Archive for October, 2011

the idea of transcending “geocentric philosophies”

“Science has widened man’s horizons far beyond his earthly existence, and yet scientists do not notice that they have made possible a new way of thinking about the world, that would take account of the changes of scale that have put geocentric philosophies, once and for all, out of serious consideration.”  J.G. Bennett, p. 187 of his 1973 book “Gurdjieff – Making a New World”

J.G. Bennett – who I met in 1971 and subsequently studied music with, at his International Academy for Continuous Education at Sherborne near Cheltenham, England – was a major influence on the development of my thinking. An interest in not only modern concepts, but also modern feelings – for the Cosmos we are all a part of – has been a major inspiration for my music.

David’s long-term project

The free concert at 3 pm, Saturday, October 29, 2011 – “Into the Dark” – at the Sherman Clay Pianos recital hall in Portland feels quite imminent to me now. After all, it’s been coming together as a musical inspiration for about nine months, initiated really by a perhaps offhand comment from my friend Anthony Blake… but it is part of a much longer arc of creativity:

Beyond what I have written elsewhere, let me try to explain… I am on a long-term journey to create musical occasions in which we can get at something deeper than a “spectacle” or an “experience” – both of which are fine, as far as they go. I hold dear the ancient idea of music in various cultures. For instance, I relish the attitudes of the classical Greek culture, which held that “music is a moral law” (Plato) and the ancient Chinese, who expected the Emperor to “set the tone” – as a musical pitch, literally – for the coming year. I am most inspired, however, by a more modern approach as found for instance in Kepler, who was looking for a “harmony of the spheres” corresponding to the actual observational data that was being collected in his time – for the first time, as far as we know, in human history – about the movement of the planets. For much of my life, I myself have been looking at these things as metaphors for new kinds of self-perception for us as individuals and for even the human race as a whole. Years ago I read in a book by a particular musicologist who I greatly respect, about the usefulness of the Ptolemaic point of view (the earth is the center of all things, with various heavens or layers of reality above it) as an aid to meditation, as compared with the post-Copernican model, which is – according to some – less amenable for most of us as a metaphor or picture of spiritual unfolding. This bothered me; why should contemporary meditation or mysticism be dependent on outmoded models of the universe!  I suppose that I have always been something of a mystic, but I am also the son of a scientist… and somehow, I have always, also by nature I guess, been looking for progress in mysticism that could be parallel to, and not divorced from, the development of the sciences of our time. These days, due to the immense progress being made “as we speak” in astrophysics and cosmology, much of it having to do with researches into the nature of gravity, and the application of what is called “gravitational lensing”  – which has been poetically referred to now as “Einstein’s Telescope” *– there are whole new vistas of understanding  and contemplation opening up that are just waiting for us to enter, to appreciate, and to share.
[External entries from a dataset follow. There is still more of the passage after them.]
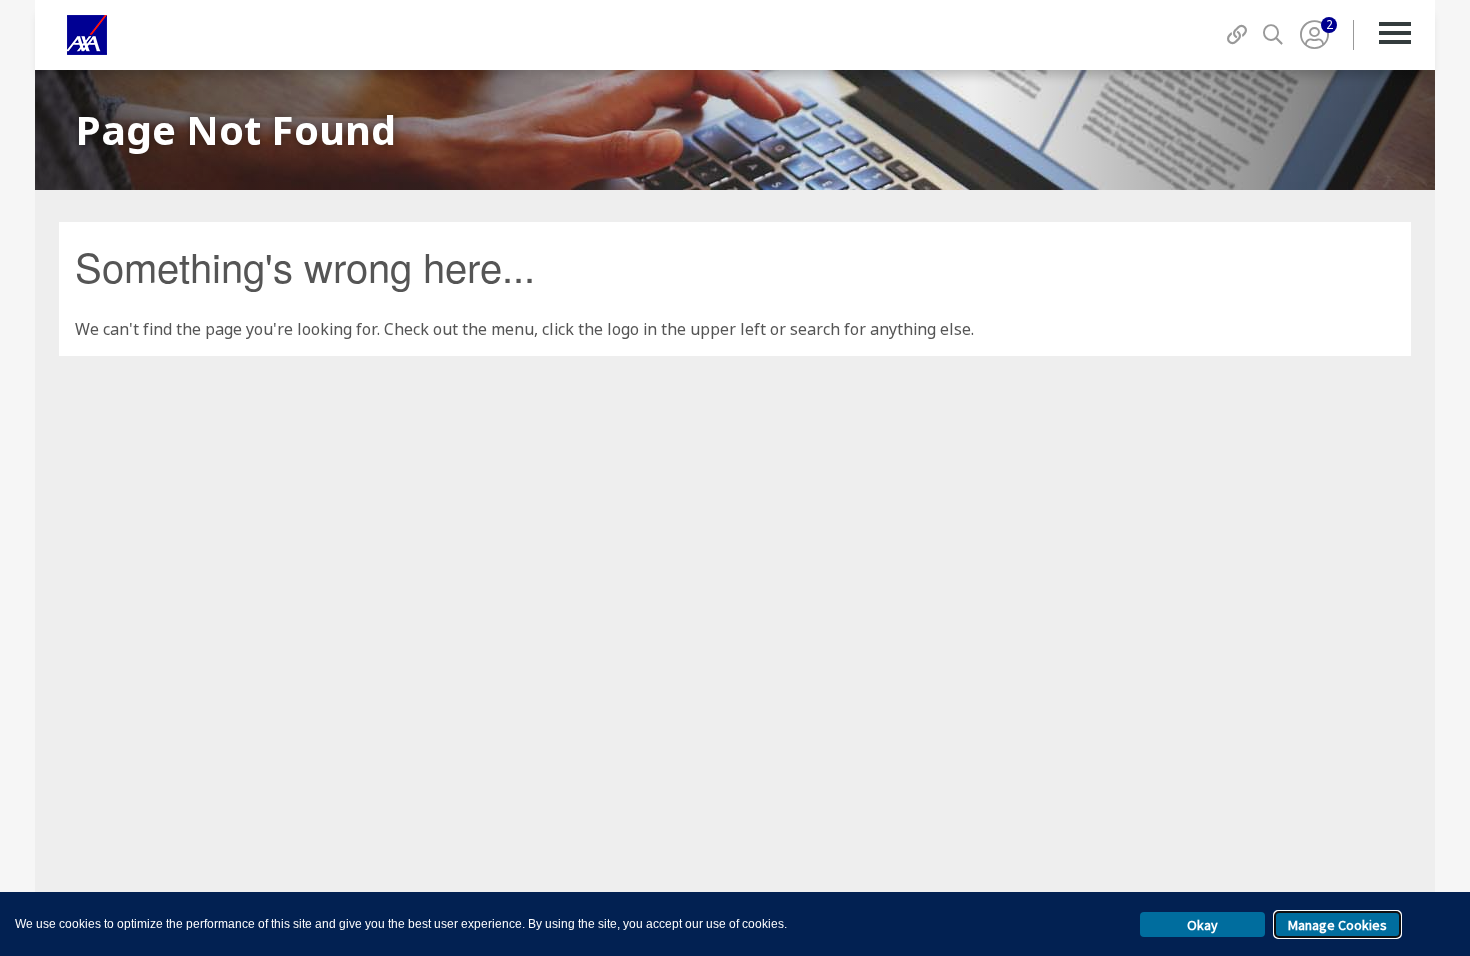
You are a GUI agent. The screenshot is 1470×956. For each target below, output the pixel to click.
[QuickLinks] (1237, 35)
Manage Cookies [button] (1337, 925)
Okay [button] (1202, 925)
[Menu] (1394, 35)
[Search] (1273, 35)
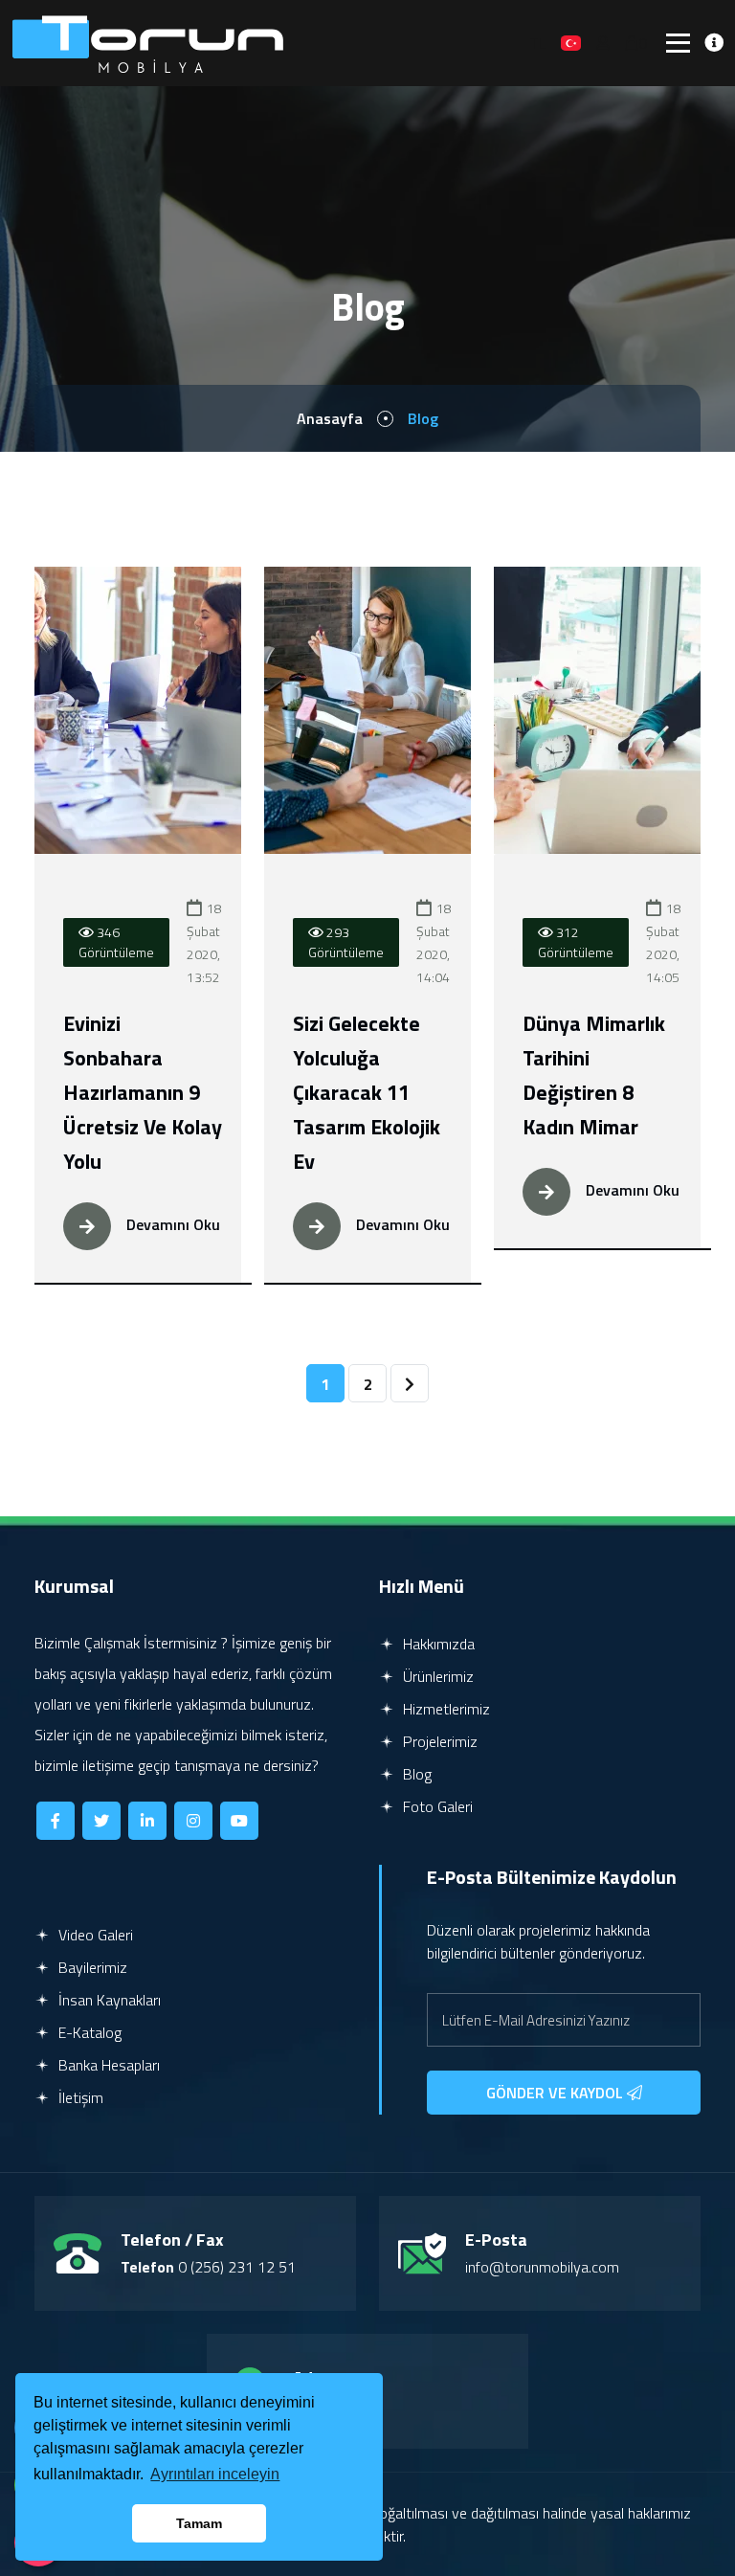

*”Einstein’s Telescope -the hunt for dark matter and dark energy in the universe” is the title of a fine book by Evalyn Gates

Vera Rubin

The October 29, 2011 concert is dedicated to astronomer Vera Rubin – really a legend in our time – who did some of the foundational research in the 1960’s and 1970’s that indicated unexpected galactic behavior and necessitated a complete re-assessment of where the bulk of the mass of the universe is to be located, along the lines of…  maybe there’s ‘dark matter’ out there!  Being a truly independent thinker, Rubin entertains a different explanation of her pioneer data collections than many of her colleagues…  At any rate, her overall attitude is truly inspirational: “The joy and fun of understanding the universe, we bequeath to our grandchildren – and to their grandchildren.”